The Cody Circuit of Britain biplane, also known as the Cody III, was the third powered aircraft built by Samuel Franklin Cody. It was flown by him in various competitions during 1911, including the Daily Mail Circuit of Britain competition in which Cody was the only British contestant to complete the course. On 29 October Cody set a new British endurance record in the aircraft, flying for five hours and fifteen minutes.

==Design==
Developed from his Michelin Cup winning machine of 1910 and using the same 60 hp Green engine the Cody Circuit of Britain biplane was a pusher biplane with a single frontal elevator supported by booms at the centre and either end and two rear-mounted rudders, each supported by a boom at top and bottom and fitted with a small horizontal fixed stabiliser. The tail was the most obvious difference between this aircraft and its predecessor. Like the Michelin Cup aircraft, it had a tricycle undercarriage with an added long rear skid and distinctive wheels mounted on each lower wingtip.

==Operational history==

The Circuit of Britain biplane made its maiden flight on 13 July 1911.

- The aircraft, flown by Cody, was entered for the Daily Mail Circuit of Britain race: Cody came fourth, his aircraft being the only British aircraft to complete the 1,010 mile course.
- Cody won second place in the Manville Prize contest with a flight of 2 hours 16 minutes.
- On 11 September Cody won the British Empire Michelin Cup No.2 flying the Circuit of Britain biplane, with a 125 mi cross-country flight lasting 3 h 6 min 30 s, being the only competitor to finish the course.
- On 29 October Cody won the British Empire Michelin Cup No.1, covering 261.5 mi over a closed circuit at Laffan's Plain in 5 h 15 min, a new British duration record.

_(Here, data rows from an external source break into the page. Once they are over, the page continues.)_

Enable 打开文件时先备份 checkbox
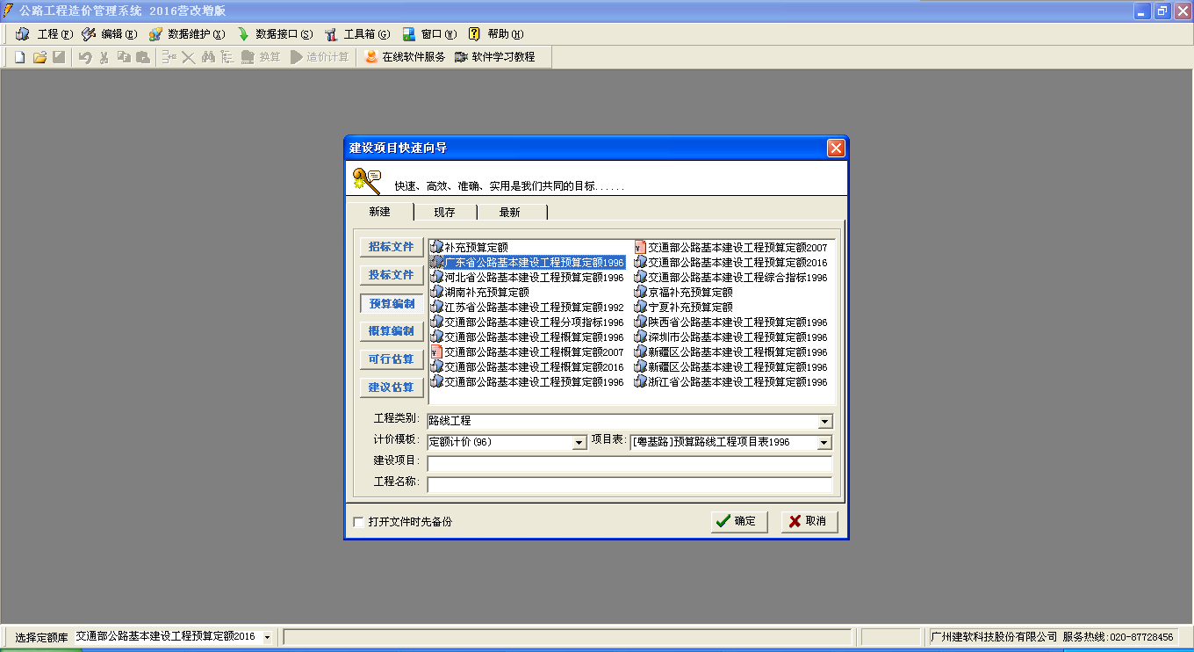point(358,521)
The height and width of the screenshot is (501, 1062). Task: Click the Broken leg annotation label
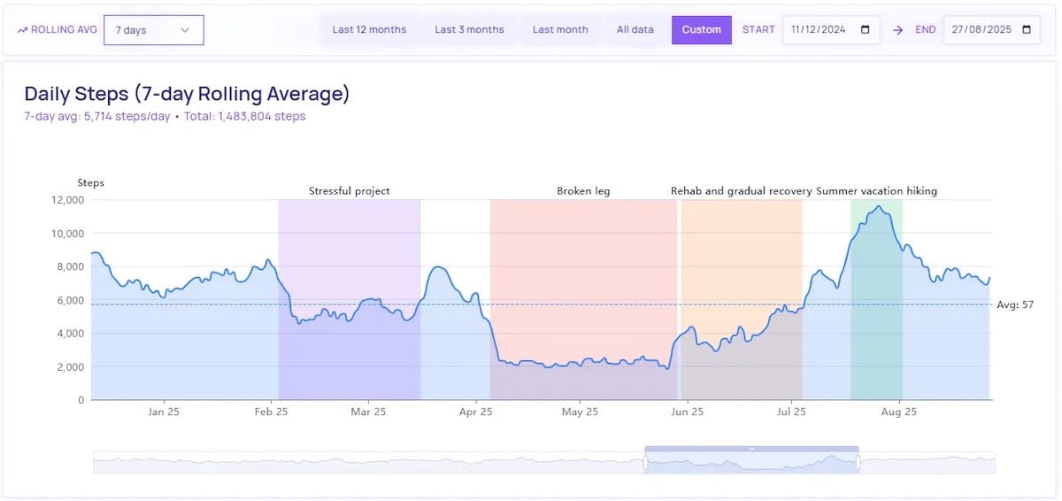click(583, 190)
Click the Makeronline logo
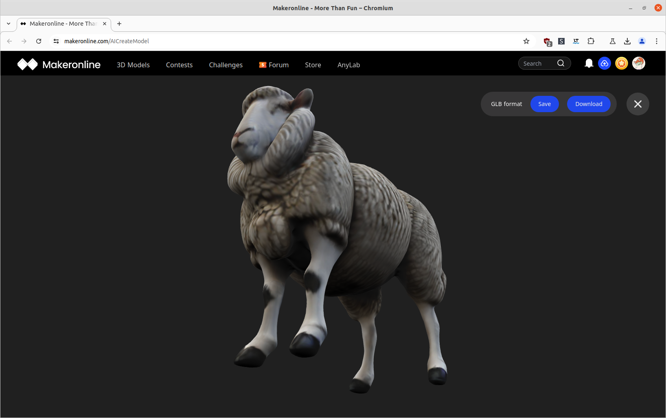Viewport: 666px width, 418px height. pyautogui.click(x=59, y=64)
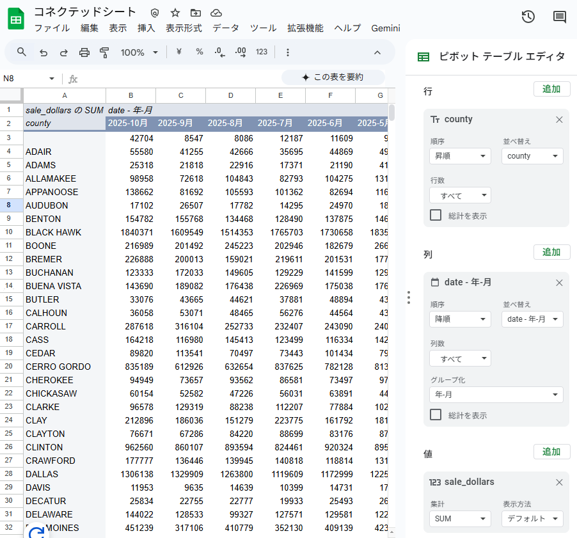Toggle show totals checkbox under date column
The height and width of the screenshot is (538, 577).
point(436,415)

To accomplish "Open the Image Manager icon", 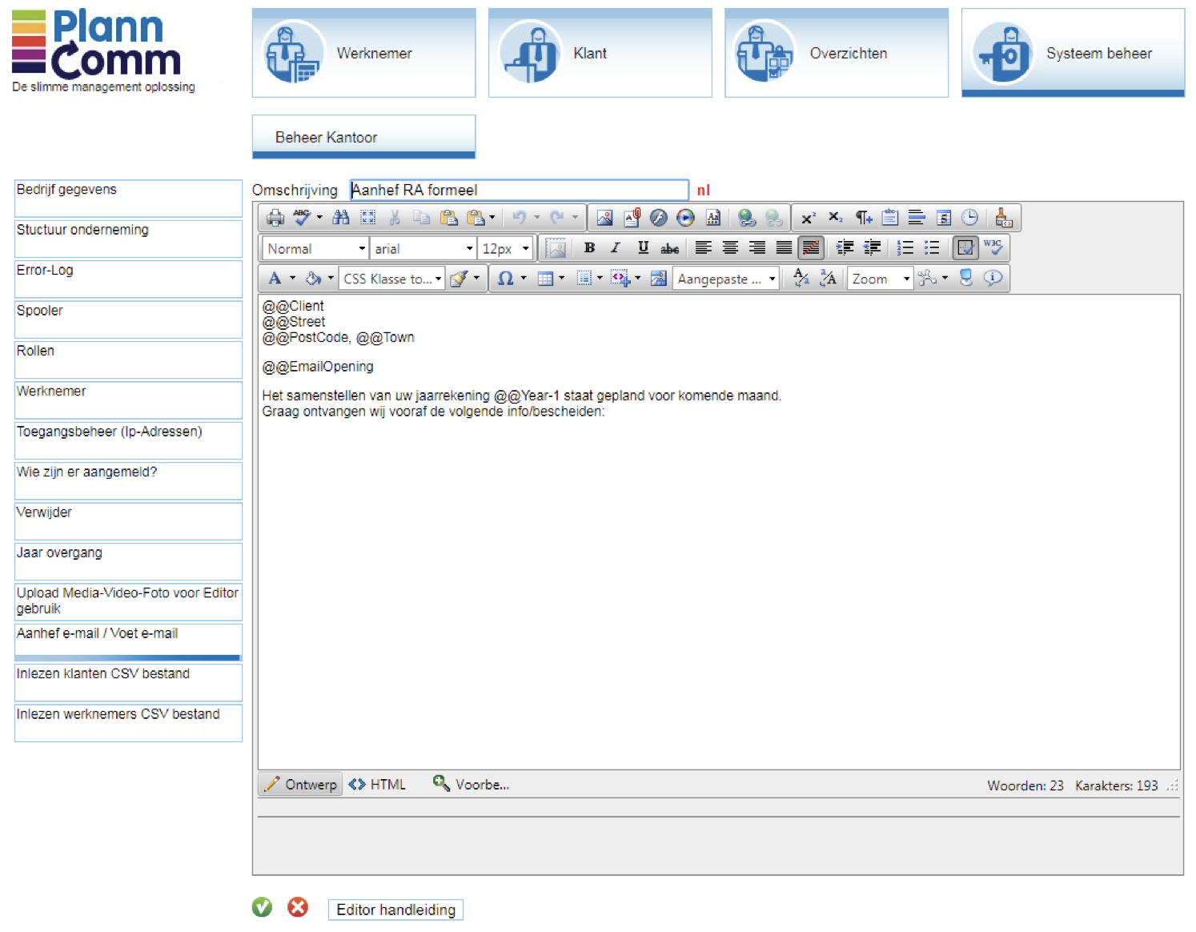I will (604, 218).
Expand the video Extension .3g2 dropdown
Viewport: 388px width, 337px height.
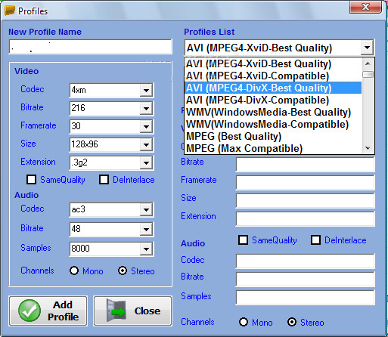tap(146, 162)
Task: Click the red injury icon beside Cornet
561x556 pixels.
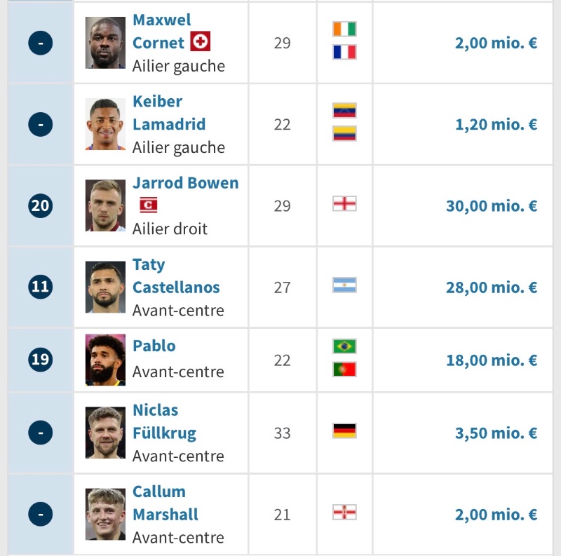Action: point(200,41)
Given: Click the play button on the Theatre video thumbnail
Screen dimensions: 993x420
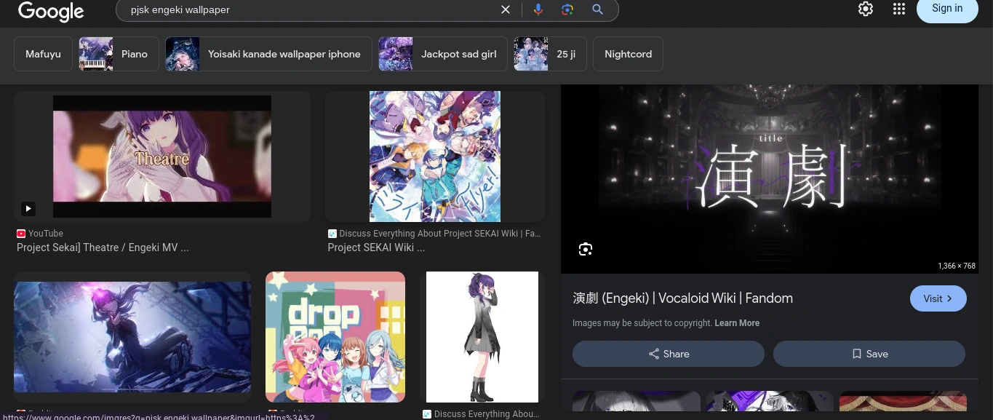Looking at the screenshot, I should coord(28,209).
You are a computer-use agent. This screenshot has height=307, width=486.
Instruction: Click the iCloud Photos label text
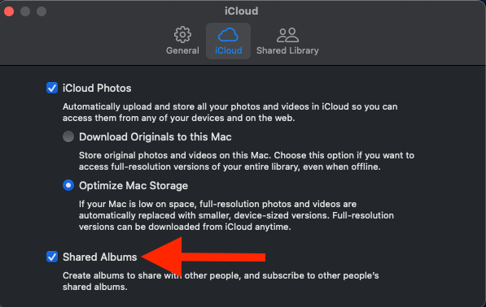[x=97, y=88]
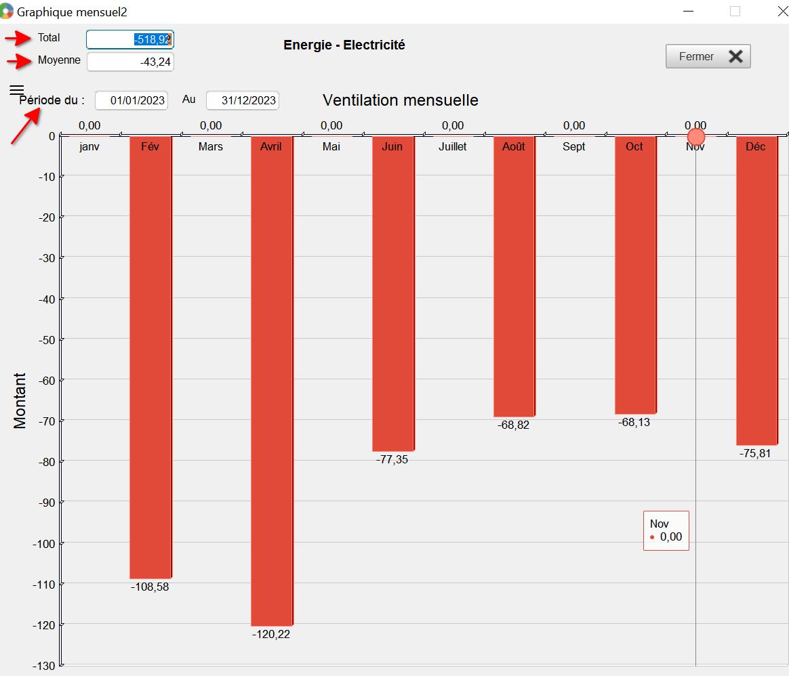Select the Juin bar in the chart
The image size is (789, 676).
click(x=392, y=298)
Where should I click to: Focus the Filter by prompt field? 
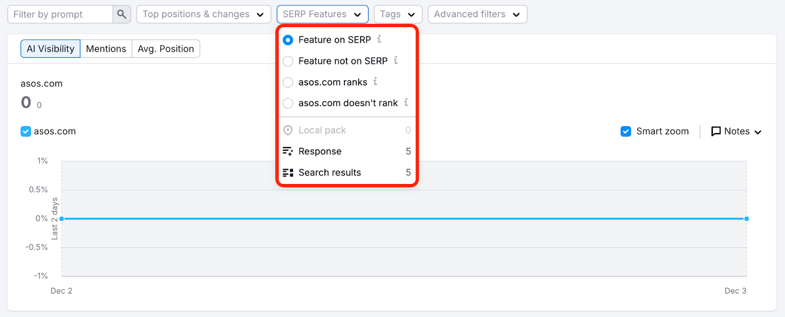(x=60, y=14)
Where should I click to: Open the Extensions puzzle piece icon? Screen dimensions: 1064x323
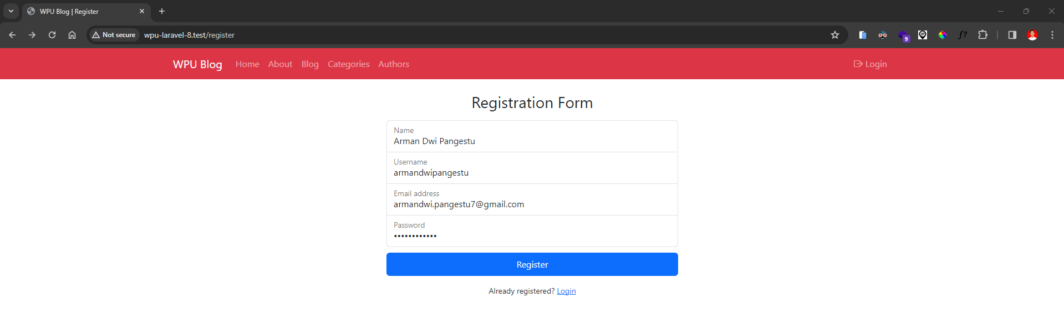(982, 35)
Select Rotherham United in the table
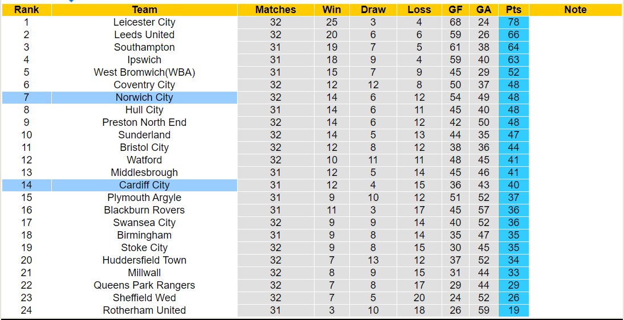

On 3 July 1912 the aircraft was severely damaged on landing when Major H.D. Harvey-Kelly clipped a tree with one wingtip and crashed. Cody, who was instructing Harvey-Kelly, was severely injured in the crash. The airframe was subsequently cannibalised to build the Cody V with which Cody won the 1912 Military Aeroplane Competition held at Larkhill on Salisbury Plain.